Although there may be differences in perceptions between patients, providers, caregivers, and the general populace, there are important limitations of this study to consider. As this is a single-center study at a large tertiary referral center, our results may not be generalizable to institutions with different approaches to cleft care. In addition, because of the cross-sectional nature of this study, it cannot be concluded that dissatisfaction with appearance and the extent of variation present between groups are what caused differences in the desire for cleft revision surgery. Finally, children may have varying levels of understanding regarding the potential impact that revision may have on their psychosocial development and satisfaction with appearance. This study does demonstrate, however, that differences in satisfaction with appearance are associated with measurable differences in clinical decision-making with regard to the desire for cleft revision surgery. Performing revision on children who are already satisfied imposes additional risks of anesthesia, increases scar tissue that may preclude future revision, and disempowers children during the course of cleft care.

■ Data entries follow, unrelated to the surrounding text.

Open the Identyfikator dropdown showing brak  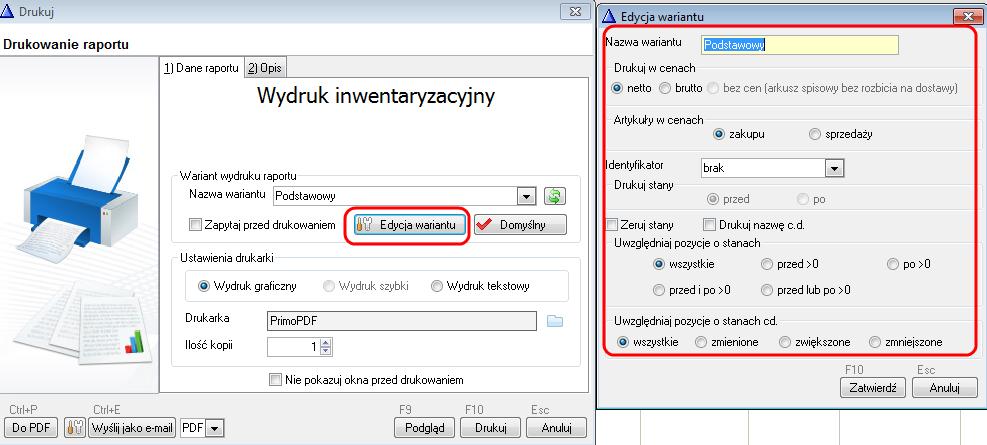click(836, 168)
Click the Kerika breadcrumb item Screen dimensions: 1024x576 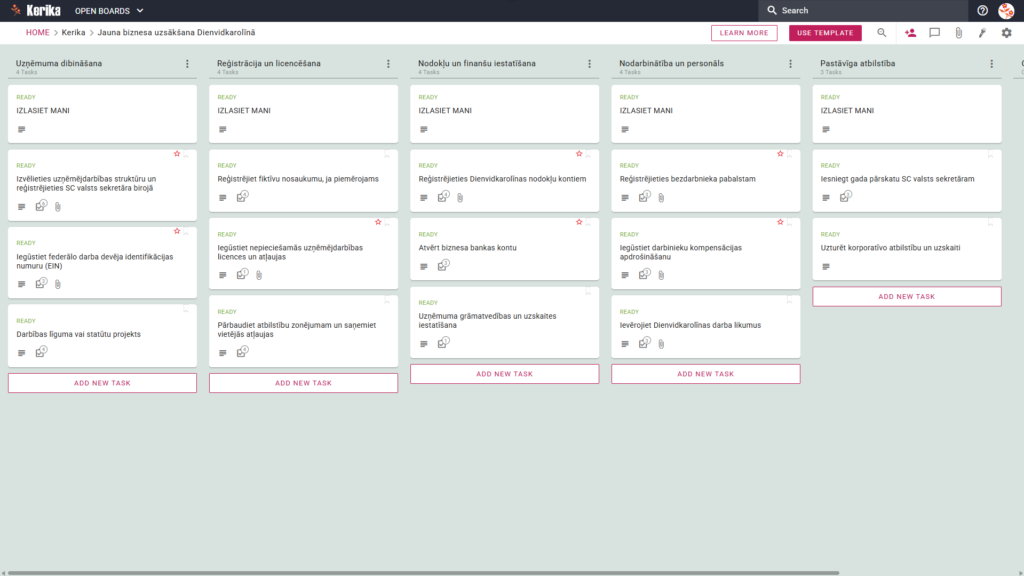[x=73, y=33]
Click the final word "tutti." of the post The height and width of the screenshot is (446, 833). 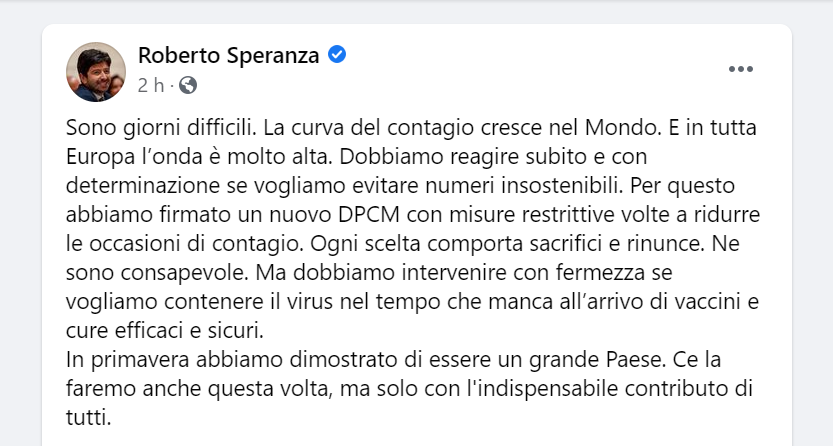click(x=89, y=417)
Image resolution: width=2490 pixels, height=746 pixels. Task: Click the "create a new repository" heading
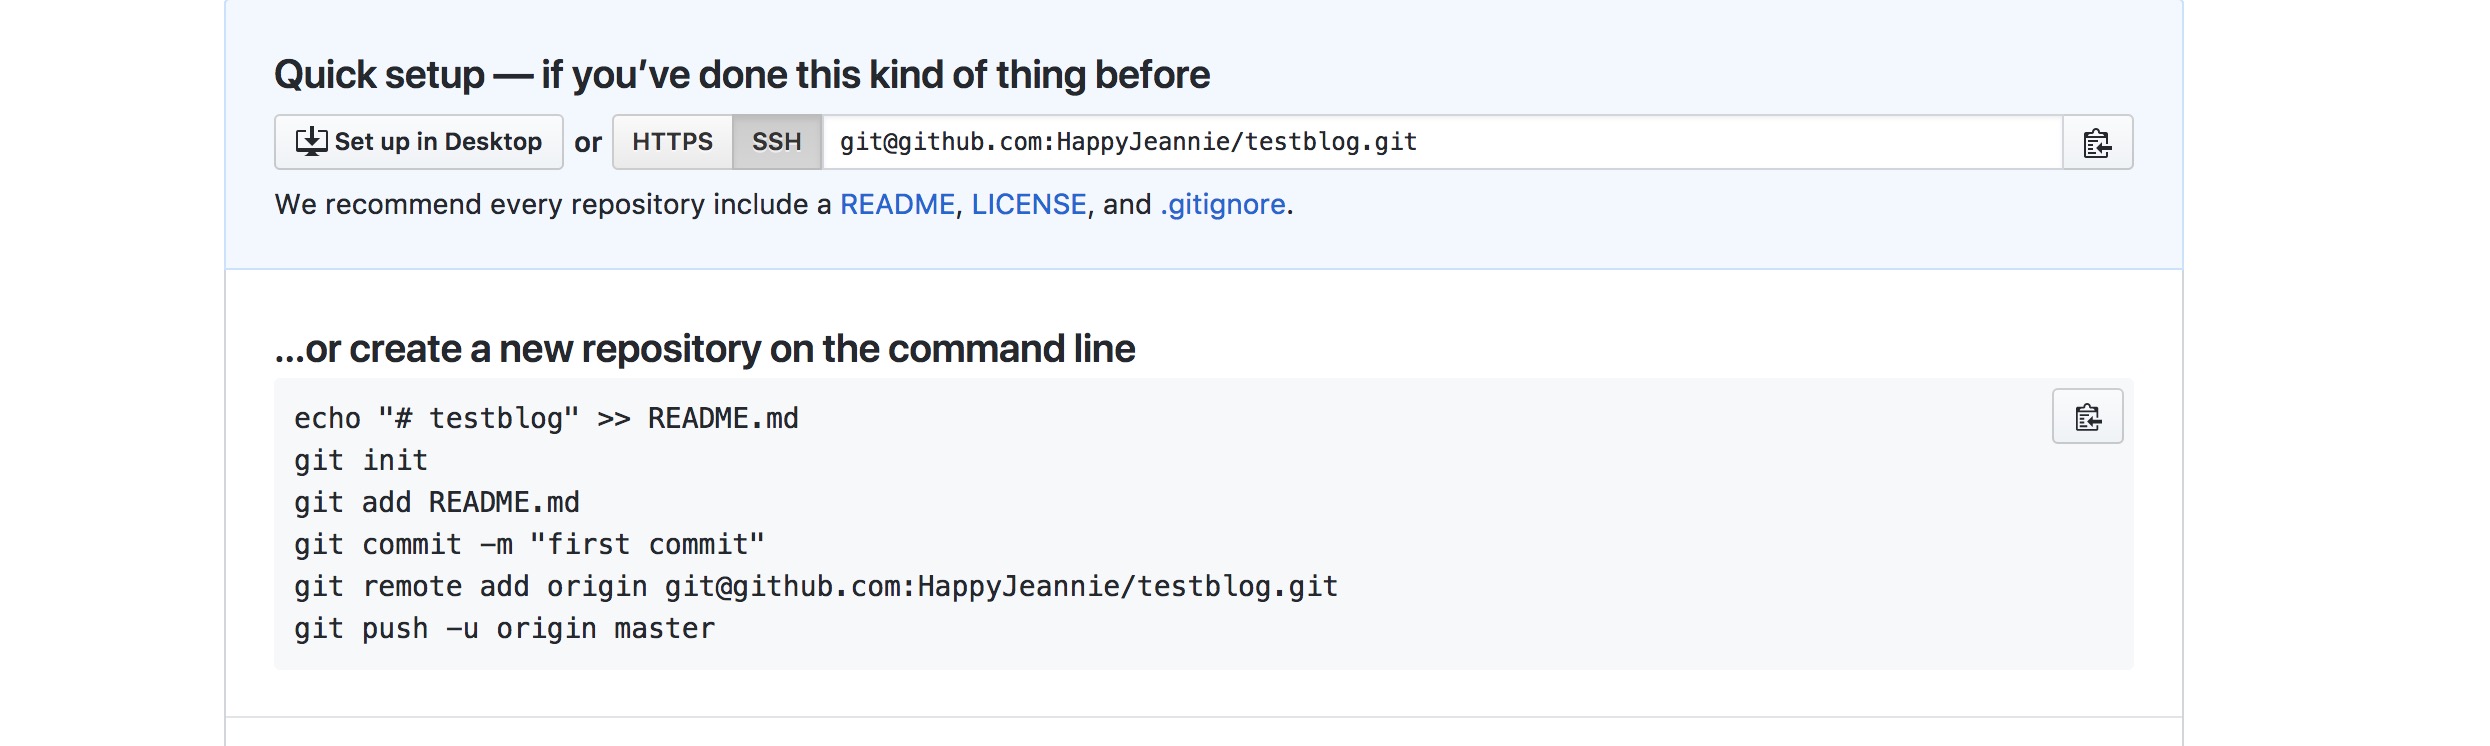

In this context, incorporating the patient’s and the family’s perspectives and motivations may empower children and afford caregivers the opportunity to play an active role in the process of determining when surgery may or may not be beneficial, increasing the likelihood of success for this otherwise elective operation.
Children, parents, surgeons, and control observers demonstrated varying degrees of satisfaction with cleft-specific aspects of appearance and function. Understanding the degree of this variation is critical during the discussion about cleft-revision surgery.
Parents or guardians provided written consent for use of patients’ images.